--- start ---
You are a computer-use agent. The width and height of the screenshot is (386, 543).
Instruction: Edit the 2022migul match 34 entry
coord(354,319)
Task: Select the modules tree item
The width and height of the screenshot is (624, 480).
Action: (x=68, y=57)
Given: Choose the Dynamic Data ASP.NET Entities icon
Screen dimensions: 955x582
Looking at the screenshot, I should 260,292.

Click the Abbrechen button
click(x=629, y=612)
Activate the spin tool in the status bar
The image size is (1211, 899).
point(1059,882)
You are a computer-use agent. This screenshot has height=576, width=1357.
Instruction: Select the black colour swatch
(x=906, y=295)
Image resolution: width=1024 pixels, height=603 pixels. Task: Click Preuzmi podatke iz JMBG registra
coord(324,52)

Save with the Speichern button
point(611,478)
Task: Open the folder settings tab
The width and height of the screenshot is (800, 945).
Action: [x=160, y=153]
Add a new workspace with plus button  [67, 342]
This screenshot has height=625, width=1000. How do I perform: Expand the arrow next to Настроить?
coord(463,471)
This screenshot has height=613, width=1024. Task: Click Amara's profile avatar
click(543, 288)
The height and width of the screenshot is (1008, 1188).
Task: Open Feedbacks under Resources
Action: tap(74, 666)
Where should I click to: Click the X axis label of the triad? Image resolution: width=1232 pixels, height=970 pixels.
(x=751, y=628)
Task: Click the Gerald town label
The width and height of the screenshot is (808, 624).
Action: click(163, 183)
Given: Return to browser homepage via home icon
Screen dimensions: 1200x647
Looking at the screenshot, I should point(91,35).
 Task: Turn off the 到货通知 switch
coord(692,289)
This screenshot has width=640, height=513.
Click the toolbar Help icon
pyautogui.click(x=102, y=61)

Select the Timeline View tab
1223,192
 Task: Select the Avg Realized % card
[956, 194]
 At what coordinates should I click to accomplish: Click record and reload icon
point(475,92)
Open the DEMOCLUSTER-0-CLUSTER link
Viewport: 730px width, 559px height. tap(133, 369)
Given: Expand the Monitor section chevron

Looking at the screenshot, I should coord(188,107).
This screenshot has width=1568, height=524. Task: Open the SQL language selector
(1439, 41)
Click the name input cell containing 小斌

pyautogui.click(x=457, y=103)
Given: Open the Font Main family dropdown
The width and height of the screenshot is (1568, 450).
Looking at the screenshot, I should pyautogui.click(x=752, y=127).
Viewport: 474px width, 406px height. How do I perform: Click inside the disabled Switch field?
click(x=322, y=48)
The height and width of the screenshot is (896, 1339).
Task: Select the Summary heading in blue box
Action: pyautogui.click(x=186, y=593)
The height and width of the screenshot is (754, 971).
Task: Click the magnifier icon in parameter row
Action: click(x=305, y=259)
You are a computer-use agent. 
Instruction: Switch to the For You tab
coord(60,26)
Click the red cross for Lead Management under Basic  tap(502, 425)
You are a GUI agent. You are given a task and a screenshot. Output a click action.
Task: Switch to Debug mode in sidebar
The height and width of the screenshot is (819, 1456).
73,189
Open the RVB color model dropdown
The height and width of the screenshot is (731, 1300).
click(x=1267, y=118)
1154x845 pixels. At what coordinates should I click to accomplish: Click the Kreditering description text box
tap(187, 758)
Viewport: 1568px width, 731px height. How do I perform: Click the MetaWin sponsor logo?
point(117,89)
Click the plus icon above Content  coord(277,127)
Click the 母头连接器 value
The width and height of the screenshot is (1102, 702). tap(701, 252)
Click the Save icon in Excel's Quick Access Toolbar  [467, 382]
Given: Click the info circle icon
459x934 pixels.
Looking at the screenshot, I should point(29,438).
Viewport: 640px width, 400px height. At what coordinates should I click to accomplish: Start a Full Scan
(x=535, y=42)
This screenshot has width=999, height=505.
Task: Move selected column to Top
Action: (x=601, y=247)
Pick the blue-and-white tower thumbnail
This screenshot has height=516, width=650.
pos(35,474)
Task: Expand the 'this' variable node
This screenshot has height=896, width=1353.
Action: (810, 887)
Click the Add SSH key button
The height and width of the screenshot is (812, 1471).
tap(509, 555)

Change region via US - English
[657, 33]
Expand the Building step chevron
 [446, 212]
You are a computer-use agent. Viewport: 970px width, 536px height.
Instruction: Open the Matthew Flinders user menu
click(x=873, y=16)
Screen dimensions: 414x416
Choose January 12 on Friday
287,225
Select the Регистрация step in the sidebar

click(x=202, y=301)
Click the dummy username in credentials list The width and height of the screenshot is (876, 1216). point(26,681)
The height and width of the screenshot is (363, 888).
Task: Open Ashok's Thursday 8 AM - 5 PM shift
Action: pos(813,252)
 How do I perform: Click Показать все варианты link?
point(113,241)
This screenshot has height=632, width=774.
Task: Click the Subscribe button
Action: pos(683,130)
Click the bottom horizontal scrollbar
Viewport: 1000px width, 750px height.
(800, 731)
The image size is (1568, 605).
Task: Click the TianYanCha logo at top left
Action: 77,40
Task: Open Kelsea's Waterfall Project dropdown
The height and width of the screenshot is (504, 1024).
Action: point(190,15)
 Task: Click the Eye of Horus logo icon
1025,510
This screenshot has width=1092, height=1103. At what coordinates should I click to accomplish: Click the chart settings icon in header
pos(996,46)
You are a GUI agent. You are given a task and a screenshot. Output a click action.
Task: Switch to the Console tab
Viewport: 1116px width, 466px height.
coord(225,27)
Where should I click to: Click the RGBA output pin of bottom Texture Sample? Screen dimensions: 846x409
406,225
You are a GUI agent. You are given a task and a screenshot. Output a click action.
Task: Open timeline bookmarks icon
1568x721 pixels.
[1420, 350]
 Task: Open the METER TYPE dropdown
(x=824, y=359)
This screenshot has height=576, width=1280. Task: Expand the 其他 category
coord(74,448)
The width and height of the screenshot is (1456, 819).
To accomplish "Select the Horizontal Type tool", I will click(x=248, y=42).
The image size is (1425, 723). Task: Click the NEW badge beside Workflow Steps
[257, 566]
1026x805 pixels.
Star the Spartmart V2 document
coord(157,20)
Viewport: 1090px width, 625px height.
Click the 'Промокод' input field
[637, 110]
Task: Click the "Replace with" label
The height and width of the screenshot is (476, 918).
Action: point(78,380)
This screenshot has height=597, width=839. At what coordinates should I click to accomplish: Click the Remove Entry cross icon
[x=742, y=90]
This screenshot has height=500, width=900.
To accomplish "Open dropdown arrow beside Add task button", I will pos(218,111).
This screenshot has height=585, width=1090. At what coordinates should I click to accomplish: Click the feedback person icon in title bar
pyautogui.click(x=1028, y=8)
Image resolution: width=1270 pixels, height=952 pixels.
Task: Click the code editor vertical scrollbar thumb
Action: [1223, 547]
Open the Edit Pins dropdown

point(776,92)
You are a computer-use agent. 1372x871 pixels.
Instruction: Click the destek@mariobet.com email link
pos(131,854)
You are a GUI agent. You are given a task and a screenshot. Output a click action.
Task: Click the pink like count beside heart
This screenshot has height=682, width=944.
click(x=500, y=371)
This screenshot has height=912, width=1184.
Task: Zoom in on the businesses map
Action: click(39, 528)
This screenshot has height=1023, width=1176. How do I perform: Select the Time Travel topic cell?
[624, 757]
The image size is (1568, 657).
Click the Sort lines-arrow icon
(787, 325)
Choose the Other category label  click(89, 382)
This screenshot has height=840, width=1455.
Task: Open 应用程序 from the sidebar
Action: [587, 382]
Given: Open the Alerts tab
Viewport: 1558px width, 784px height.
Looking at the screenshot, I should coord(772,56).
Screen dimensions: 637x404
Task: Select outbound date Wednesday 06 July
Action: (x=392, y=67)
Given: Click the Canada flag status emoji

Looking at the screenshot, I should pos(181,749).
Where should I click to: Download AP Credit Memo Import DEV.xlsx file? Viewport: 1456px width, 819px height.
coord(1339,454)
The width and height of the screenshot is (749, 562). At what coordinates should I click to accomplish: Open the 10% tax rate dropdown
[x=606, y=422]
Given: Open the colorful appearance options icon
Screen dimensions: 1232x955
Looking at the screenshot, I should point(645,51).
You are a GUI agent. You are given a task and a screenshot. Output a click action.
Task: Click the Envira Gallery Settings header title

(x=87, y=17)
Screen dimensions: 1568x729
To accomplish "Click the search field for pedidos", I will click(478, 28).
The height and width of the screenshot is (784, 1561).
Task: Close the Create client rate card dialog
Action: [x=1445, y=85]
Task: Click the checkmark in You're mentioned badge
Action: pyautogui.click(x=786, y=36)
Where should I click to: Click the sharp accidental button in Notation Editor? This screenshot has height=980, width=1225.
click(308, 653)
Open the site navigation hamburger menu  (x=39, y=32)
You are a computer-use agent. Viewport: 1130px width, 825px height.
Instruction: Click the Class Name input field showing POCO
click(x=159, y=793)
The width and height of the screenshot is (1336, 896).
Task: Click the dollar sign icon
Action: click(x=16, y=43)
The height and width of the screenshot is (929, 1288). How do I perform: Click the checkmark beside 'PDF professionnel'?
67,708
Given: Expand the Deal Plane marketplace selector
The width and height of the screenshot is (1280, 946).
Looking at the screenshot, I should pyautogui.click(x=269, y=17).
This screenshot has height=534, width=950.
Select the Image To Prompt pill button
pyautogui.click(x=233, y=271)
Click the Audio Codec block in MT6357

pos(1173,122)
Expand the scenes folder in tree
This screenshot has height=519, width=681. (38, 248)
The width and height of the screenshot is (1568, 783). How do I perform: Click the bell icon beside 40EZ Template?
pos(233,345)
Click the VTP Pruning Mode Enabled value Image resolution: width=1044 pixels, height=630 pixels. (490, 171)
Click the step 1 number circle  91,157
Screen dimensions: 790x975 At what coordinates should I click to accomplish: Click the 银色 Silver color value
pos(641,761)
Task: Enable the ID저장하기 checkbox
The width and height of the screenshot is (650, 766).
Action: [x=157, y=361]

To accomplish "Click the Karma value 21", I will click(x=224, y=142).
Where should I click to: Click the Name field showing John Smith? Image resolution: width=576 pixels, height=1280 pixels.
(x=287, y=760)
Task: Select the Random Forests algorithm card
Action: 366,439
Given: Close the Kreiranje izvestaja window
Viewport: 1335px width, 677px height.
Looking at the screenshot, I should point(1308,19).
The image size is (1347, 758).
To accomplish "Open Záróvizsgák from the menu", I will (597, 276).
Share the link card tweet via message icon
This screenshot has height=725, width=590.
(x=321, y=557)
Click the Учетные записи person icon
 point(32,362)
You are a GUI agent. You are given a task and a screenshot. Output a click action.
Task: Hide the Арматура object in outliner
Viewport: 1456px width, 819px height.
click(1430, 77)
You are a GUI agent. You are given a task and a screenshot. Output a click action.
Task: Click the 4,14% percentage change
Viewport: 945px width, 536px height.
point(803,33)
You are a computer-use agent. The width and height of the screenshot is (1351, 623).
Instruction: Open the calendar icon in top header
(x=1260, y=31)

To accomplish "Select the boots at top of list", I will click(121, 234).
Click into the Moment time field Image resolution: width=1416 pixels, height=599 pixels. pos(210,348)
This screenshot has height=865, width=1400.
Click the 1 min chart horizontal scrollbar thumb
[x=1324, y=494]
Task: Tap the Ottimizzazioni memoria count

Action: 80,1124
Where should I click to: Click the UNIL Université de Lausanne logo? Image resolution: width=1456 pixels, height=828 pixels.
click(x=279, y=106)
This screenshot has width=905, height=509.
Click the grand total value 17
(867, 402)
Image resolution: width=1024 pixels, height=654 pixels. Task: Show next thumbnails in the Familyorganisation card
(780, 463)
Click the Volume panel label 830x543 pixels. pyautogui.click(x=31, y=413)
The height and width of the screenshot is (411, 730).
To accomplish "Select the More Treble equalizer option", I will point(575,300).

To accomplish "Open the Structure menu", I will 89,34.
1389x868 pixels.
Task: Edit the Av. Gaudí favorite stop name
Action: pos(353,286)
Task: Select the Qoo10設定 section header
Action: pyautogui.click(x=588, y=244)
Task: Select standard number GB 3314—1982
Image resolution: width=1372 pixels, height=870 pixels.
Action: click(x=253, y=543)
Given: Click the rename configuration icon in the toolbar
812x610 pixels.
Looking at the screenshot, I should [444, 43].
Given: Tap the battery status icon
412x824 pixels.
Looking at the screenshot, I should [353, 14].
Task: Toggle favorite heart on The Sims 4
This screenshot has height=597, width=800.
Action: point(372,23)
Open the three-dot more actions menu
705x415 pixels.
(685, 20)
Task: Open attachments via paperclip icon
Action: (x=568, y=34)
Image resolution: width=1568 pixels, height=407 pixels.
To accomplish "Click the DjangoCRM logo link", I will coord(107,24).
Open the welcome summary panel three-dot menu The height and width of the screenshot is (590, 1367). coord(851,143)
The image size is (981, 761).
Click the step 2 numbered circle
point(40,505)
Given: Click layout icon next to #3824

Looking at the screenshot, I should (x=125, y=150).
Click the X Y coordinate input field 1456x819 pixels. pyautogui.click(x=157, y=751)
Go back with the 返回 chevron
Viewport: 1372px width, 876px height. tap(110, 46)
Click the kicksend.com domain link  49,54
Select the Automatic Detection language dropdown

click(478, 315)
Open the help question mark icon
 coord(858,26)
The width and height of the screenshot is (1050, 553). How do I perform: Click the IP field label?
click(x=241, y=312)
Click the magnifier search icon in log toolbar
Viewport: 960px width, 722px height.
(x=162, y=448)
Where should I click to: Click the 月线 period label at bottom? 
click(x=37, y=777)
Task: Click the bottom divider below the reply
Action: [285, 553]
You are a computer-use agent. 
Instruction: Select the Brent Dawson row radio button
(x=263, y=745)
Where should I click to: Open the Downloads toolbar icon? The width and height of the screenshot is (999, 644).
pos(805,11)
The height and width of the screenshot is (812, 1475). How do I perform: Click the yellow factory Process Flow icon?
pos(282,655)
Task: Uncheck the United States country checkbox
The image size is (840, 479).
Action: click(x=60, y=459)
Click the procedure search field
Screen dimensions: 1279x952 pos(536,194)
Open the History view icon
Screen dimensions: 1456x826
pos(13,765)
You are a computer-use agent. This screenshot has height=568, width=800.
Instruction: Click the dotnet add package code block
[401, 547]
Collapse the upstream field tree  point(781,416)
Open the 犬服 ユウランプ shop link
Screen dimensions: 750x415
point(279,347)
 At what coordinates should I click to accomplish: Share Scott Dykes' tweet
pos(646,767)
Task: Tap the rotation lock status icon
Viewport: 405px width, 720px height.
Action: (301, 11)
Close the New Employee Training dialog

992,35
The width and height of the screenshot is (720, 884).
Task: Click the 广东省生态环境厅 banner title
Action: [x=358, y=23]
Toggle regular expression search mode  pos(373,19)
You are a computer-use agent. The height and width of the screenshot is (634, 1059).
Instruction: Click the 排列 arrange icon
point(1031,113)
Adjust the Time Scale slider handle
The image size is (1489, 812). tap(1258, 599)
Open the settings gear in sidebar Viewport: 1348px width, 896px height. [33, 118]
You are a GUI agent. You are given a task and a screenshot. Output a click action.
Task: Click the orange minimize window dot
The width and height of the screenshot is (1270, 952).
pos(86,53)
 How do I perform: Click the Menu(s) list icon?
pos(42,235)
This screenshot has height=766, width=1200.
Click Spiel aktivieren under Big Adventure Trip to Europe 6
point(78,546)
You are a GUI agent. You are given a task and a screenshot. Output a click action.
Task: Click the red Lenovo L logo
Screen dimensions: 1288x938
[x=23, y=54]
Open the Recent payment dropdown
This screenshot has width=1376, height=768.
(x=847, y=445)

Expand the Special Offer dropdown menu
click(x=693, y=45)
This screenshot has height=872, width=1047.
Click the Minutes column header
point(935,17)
--- end ---
Given problem: Reproduce the data above word for word, from the first line through the line containing "Add a new workspace", including that line.

Reply to the exercise:
You are a computer-use agent. The width and height of the screenshot is (386, 543).
Instruction: Edit the 2022migul match 34 entry
coord(354,319)
Task: Select the modules tree item
The width and height of the screenshot is (624, 480).
Action: (x=68, y=57)
Given: Choose the Dynamic Data ASP.NET Entities icon
Screen dimensions: 955x582
Looking at the screenshot, I should 260,292.

Click the Abbrechen button
click(x=629, y=612)
Activate the spin tool in the status bar
The image size is (1211, 899).
point(1059,882)
You are a computer-use agent. This screenshot has height=576, width=1357.
Instruction: Select the black colour swatch
(x=906, y=295)
Image resolution: width=1024 pixels, height=603 pixels. Task: Click Preuzmi podatke iz JMBG registra
coord(324,52)

Save with the Speichern button
point(611,478)
Task: Open the folder settings tab
The width and height of the screenshot is (800, 945).
Action: [x=160, y=153]
Add a new workspace with plus button  [67, 342]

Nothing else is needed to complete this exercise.